Databricks Integration Docs

Summary

The Databricks Data Intelligence Platform allows client’s to use data and AI. It’s built on a lake-house to provide an open, unified foundation for all data and governance, and is powered by a Data Intelligence Engine that understands the uniqueness of your data. MetaRouter allows clients to pass event and identity to their chosen cloud storage account in real time. By ensuring that compliant and correctly configured event data goes into the cloud data storage, and then to the data warehouse, MetaRouter can reduce processing time, post-processing data loops, and improve overall schema quality. MetaRouter can also offer enterprise level client access to additional vendor ID’s that might be used for attribution, identity graphing or 2nd party data sales.

How Does It Work?

MetaRouter, like most warehouse implementations, will pass the your events to their chosen cloud data storage account, where it can then be loaded into Databricks via their own connectors. You will need to pick your desired cloud storage account, connect your event data to that storage via a MetaRouter integration, and then within the cloud storage account and Databricks, connect the data to your warehouse. Using these steps clients can quickly pipeline their eventing data from their digital properties into Databricks for warehousing use-cases.

Integration Setup

Step 1:

Chose and Setup Cloud Storage Account:

Setup Amazon’s S3 - https://aws.amazon.com/pm/serv-s3/
Setup Google Cloud Storage - https://support.google.com/cloud/answer/6250993?hl=en
Setup Microsoft Azure - https://learn.microsoft.com/en-us/azure/cloud-adoption-framework/ready/azure-setup-guide/

Step 2:

Once your desired cloud storage account is chosen and setup, you can use MetaRouter to pipe data into the cloud storage account. Our integrations provide strong flexibility to shape and transform your event data when loading into these Data Lake options, allowing for a cleaner, more consistent schema and warehouse structure when that data is pulled into Databricks.

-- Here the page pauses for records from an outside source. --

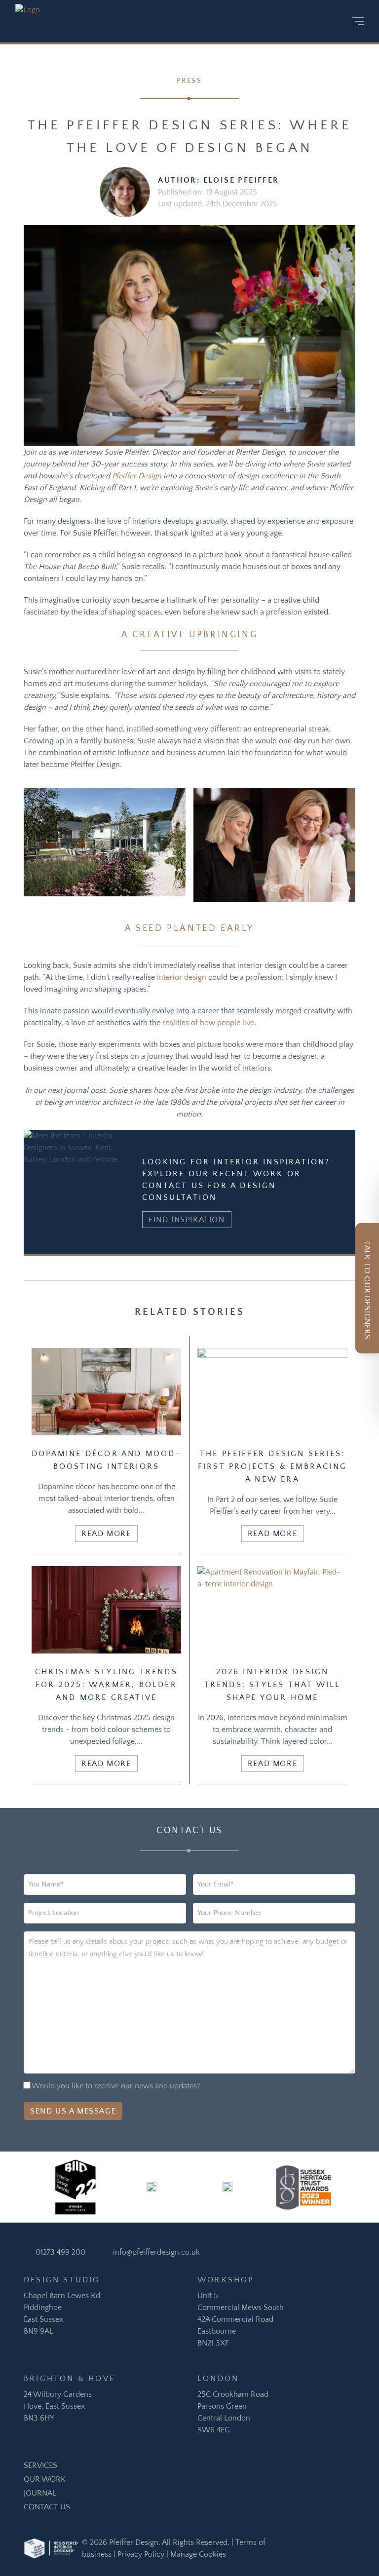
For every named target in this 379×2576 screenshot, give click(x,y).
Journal (40, 2493)
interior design (181, 977)
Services (40, 2465)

We provide integrations for all three of the storage options listed above, and instructions for how to configure those integrations within our platform can be found here:

Setup the MetaRouter Amazon’s S3 integrations - https://docs.metarouter.io/docs/amazon-s3
Setup the MetaRouter Google Cloud Storage integration - https://docs.metarouter.io/docs/google-cloud-storage
Setup the MetaRouter Microsoft Azure Blob integration - https://docs.metarouter.io/docs/blob

Step 3:

Configure Databricks to read and consume event data via your chosen cloud storage account:

Configure Databricks to Consume Amazon’s S3 - https://docs.databricks.com/en/storage/amazon-s3.html
Configure Databricks to Consume Google Cloud Storage - https://docs.databricks.com/en/storage/gcs.html
Configure Databricks to Consume Microsoft Azure - https://docs.databricks.com/en/storage/azure-storage.html

And you’re done! This will allow data to flow from your digital property, process through MetaRouter’s cloud storage integration, and ultimately be consumed (on a schedule of your choosing within Databricks’ UI) into your Databricks warehouse.